As we wandered back to the train station to return to Brussels, we realized we lost one of our return train tickets. It must have fallen out of a pocket on our walk earlier. In fact, I know it did - on our walk that morning into the town center, I noticed a small piece of paper that looked like a train ticket on the ground where we had stopped to take a picture. For some reason, I didn't think to pick it up and see if it were ours. Lesson learned - take 5 seconds to see if that paper on the ground, or whatever it might be, is important (and perhaps do your part to throw it away). So we had to spend an additional 10 euro to buy a new train ticket. Another lesson learned - don't buy return tickets ahead of time unless there's a reason to, like a significant deal, or the potential for the train to sell out. We didn't need to buy the return tickets and just took on more risk by having to hold them all day. And sure enough, we lost one. Even though it was only 10 euro, it's still annoying.

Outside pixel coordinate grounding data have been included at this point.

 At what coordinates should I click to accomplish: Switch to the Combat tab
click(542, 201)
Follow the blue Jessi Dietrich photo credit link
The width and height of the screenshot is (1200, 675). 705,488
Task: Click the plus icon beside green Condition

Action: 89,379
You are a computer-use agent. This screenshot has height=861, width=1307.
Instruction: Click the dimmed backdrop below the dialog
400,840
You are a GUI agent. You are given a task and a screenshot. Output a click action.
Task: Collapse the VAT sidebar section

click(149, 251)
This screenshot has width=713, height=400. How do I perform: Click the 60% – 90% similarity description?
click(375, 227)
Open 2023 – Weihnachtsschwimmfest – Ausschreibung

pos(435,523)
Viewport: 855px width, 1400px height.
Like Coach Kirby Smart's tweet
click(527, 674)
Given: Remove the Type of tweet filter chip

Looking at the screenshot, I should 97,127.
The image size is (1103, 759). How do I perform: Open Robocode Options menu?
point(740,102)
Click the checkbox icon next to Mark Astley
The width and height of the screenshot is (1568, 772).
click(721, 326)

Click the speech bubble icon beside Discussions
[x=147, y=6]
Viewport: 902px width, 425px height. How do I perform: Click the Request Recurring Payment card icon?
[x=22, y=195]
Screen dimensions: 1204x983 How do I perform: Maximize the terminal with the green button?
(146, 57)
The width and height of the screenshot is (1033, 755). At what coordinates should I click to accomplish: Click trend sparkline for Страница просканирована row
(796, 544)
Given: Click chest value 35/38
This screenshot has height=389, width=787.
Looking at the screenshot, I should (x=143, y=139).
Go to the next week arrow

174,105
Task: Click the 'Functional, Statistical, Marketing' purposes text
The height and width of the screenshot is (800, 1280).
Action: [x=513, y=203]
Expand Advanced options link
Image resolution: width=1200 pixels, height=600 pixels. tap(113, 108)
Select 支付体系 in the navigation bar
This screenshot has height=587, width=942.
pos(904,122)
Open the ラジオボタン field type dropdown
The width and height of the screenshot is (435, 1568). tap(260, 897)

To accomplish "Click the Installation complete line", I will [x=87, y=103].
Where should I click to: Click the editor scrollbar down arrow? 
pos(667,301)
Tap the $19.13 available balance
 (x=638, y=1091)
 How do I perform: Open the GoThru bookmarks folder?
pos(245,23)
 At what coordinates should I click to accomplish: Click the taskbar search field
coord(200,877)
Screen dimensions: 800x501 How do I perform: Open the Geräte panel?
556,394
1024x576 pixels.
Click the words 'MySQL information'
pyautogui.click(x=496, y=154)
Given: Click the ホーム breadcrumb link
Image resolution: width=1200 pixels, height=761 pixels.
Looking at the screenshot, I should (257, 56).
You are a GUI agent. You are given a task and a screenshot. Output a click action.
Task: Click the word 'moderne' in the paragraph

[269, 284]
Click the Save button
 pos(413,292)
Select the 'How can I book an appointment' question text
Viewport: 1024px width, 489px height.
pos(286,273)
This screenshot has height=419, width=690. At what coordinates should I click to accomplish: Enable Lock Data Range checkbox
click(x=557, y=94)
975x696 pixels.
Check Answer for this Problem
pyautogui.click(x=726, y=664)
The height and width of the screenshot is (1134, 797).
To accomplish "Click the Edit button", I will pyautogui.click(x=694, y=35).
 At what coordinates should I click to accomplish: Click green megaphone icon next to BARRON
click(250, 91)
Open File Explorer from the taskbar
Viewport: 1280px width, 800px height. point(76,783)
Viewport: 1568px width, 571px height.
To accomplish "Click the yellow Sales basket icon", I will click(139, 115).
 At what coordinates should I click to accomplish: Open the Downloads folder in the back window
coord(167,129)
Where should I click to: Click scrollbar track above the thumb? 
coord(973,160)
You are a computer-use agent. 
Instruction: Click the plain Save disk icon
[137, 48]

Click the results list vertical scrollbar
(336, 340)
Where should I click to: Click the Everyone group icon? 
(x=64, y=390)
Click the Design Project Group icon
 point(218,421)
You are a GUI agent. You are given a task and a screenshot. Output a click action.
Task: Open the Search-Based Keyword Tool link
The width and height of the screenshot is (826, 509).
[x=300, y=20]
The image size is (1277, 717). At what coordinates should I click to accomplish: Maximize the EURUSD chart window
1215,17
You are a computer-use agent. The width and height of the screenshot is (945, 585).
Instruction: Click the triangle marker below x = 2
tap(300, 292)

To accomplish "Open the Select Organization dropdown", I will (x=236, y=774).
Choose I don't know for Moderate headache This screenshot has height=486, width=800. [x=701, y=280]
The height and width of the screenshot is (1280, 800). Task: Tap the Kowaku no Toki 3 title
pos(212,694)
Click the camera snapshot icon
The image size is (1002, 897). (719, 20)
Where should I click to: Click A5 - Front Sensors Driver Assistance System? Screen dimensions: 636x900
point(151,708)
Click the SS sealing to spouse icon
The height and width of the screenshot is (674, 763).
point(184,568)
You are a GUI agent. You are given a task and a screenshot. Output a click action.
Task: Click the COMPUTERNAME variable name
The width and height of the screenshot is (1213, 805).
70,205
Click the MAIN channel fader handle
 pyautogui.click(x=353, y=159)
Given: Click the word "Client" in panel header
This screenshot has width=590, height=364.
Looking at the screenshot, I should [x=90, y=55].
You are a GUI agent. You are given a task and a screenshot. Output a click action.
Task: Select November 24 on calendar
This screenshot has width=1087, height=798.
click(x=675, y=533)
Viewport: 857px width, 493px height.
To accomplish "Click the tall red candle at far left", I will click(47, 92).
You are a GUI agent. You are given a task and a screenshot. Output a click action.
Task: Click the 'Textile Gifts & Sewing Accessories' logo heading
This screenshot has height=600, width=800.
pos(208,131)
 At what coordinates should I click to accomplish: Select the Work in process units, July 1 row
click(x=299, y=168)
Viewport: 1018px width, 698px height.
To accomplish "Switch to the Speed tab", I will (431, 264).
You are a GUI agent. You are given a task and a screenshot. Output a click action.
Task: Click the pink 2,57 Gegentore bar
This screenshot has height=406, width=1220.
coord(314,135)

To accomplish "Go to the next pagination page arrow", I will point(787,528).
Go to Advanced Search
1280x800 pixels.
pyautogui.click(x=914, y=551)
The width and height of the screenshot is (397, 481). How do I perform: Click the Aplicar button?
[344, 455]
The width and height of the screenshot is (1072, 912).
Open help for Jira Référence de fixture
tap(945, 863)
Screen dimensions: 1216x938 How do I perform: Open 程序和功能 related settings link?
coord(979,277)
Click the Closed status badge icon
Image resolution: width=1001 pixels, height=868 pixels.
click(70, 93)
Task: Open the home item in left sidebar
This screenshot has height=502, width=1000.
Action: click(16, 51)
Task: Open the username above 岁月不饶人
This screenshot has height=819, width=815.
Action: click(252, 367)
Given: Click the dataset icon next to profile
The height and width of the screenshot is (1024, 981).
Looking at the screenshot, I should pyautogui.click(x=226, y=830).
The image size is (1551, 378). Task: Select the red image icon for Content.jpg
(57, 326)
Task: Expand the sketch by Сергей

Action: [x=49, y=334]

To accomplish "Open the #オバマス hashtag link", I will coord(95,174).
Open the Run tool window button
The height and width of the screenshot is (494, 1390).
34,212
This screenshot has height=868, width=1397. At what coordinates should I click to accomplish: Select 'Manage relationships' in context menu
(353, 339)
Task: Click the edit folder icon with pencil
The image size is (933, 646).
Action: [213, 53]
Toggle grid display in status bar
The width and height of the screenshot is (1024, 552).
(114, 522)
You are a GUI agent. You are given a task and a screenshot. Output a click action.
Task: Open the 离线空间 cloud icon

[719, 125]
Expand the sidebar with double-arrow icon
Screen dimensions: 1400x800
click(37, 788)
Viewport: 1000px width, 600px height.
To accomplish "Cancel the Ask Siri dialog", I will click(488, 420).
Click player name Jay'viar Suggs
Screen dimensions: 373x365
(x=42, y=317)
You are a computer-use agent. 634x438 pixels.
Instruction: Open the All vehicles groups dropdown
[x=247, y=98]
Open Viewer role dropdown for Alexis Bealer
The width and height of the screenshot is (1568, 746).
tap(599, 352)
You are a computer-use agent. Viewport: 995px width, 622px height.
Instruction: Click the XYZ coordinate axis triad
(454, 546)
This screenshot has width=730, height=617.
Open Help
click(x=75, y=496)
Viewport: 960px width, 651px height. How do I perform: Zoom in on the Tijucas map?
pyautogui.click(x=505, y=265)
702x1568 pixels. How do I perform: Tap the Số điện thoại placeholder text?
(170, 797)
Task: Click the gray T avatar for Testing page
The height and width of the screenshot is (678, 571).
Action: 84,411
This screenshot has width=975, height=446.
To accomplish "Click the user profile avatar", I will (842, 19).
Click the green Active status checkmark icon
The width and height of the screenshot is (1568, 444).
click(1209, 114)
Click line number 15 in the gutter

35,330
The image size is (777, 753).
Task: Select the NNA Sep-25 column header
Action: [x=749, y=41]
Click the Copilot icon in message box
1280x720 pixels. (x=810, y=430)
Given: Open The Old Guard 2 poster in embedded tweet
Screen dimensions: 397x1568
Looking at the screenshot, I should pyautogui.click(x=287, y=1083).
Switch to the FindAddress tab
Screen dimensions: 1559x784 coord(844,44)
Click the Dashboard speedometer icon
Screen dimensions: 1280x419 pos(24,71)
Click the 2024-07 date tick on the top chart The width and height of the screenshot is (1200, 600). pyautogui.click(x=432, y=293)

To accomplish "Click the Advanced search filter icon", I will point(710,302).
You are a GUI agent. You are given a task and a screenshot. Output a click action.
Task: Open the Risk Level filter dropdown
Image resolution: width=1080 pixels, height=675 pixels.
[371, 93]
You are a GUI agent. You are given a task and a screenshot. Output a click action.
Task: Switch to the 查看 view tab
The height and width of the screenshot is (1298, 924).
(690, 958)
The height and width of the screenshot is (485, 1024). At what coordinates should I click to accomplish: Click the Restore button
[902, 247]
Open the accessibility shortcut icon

On our last morning we had a few hours to kill before catching our flight to Provence. Since we needed breakfast, we walked down to our favorite place near Mannekin Pis, the tiny statue of a little boy peeing, to get some waffles. (I have a feeling all Belgian waffles at home will now be ruined for me - "you call that a Belgian waffle?!") We ate our breakfast by the fountain, the little boy dressed in a new outfit for the day (apparently someone changes his clothes every week or so). All of a sudden we heard sounds of awkward screams from a large group of Asian women behind us - lots of "oooooohhh!" and pointing.
They giggled heartily as they took pictures with every device they had, cameras, phones, Ipads...I realized quickly that I was caught in the middle of all of them and just started laughing. What a perfectly funny way to end our short visit!
And with that, we grabbed our packs and headed off to the airport. Provence was waiting!